* _TASK DESCRIPTION_
Your answer must be every line of the data that contains "dizajnu".

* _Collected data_
□ □ □ □

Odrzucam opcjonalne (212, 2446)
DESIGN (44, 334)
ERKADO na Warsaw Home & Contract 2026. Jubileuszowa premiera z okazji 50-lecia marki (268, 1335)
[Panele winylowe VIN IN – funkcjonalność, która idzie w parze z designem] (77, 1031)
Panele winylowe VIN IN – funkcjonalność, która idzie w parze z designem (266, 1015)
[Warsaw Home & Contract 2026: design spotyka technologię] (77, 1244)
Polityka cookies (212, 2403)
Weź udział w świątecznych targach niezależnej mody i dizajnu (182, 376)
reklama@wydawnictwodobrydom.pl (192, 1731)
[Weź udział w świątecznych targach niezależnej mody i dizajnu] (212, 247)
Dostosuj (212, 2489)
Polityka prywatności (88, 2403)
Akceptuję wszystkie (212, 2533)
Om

□ □ □ □

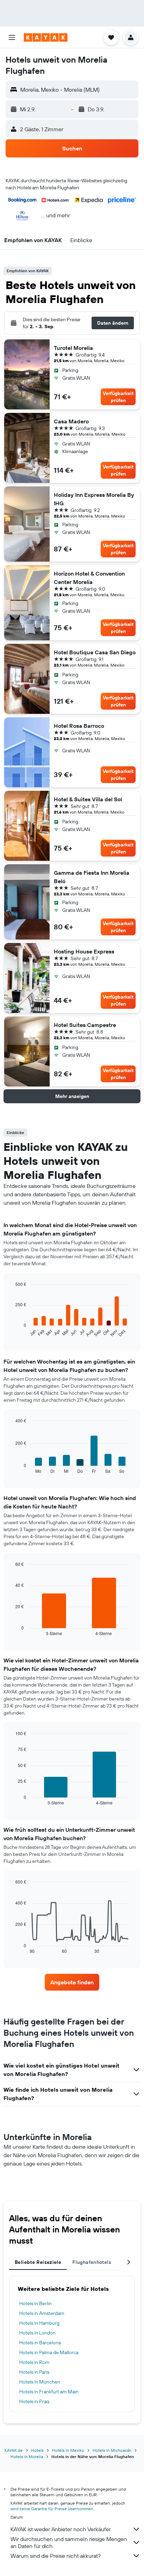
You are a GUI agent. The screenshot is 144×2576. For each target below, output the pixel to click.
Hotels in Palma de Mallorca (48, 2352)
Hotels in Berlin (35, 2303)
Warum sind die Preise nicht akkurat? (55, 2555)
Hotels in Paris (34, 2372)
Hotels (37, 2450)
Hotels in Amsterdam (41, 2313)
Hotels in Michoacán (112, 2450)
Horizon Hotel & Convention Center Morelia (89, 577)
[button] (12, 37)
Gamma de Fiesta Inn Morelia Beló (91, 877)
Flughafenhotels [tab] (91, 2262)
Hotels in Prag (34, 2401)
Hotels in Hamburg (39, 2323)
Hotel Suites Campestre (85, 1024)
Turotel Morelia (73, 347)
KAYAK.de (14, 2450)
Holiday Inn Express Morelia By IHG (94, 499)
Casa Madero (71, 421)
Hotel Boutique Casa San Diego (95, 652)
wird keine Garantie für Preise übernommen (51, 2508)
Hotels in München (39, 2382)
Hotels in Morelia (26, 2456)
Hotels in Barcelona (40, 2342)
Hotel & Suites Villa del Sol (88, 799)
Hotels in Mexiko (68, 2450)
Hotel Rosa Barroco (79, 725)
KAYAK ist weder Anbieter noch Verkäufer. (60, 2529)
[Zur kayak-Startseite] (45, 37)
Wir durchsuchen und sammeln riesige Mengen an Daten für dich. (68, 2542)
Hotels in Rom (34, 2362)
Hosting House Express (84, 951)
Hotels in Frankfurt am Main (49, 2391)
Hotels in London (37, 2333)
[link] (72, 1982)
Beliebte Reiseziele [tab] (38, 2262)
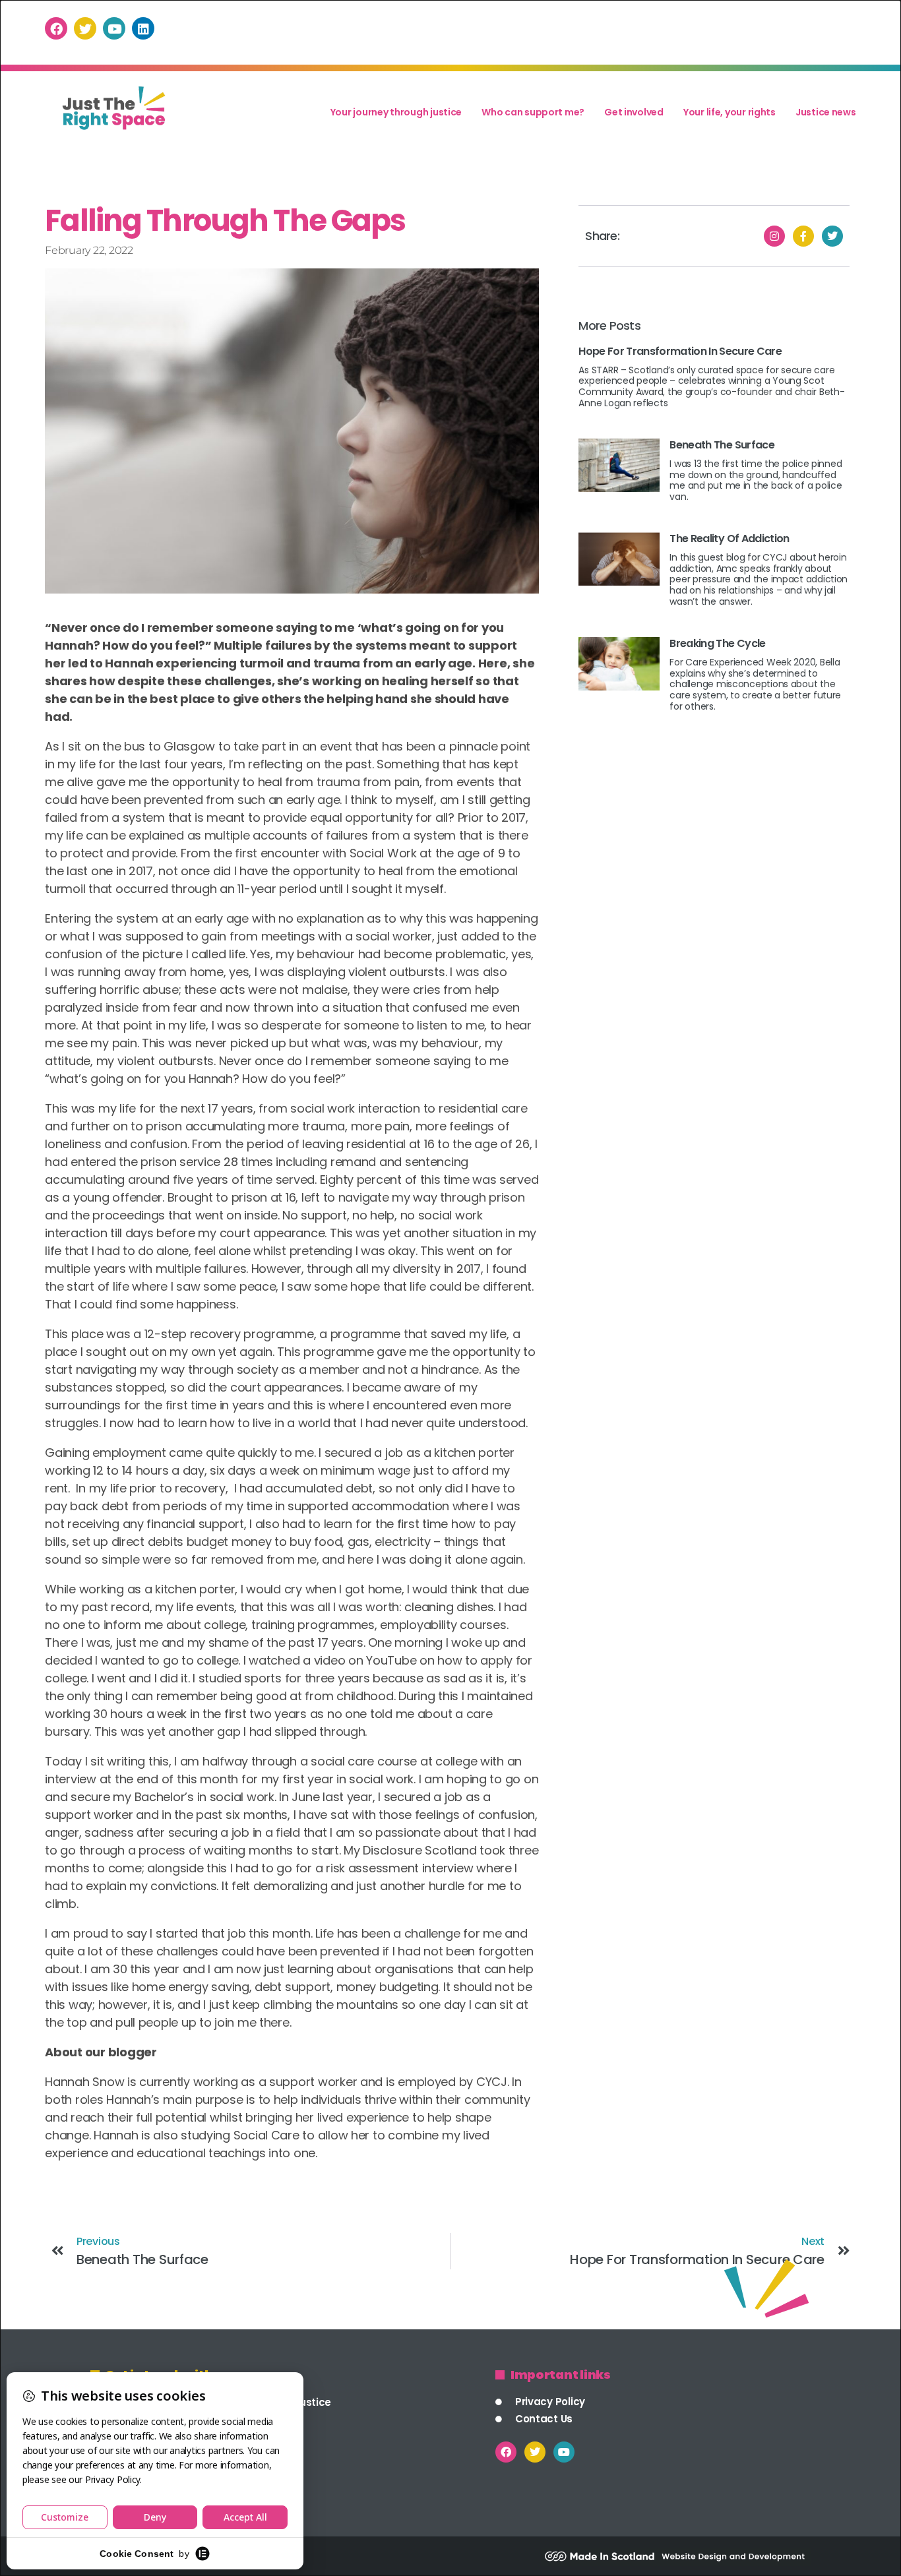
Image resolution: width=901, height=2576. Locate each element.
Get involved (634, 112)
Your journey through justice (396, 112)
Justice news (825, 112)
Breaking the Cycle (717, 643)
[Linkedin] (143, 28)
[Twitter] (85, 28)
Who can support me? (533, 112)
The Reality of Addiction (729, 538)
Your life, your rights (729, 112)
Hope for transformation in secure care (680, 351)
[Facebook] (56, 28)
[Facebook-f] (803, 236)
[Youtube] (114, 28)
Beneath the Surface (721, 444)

□ □ □ □

* _RESULT OF THE EXERCISE_
Weź udział w świątecznych targach niezależnej mody i dizajnu (182, 376)
[Weź udział w świątecznych targach niezależnej mody i dizajnu] (212, 247)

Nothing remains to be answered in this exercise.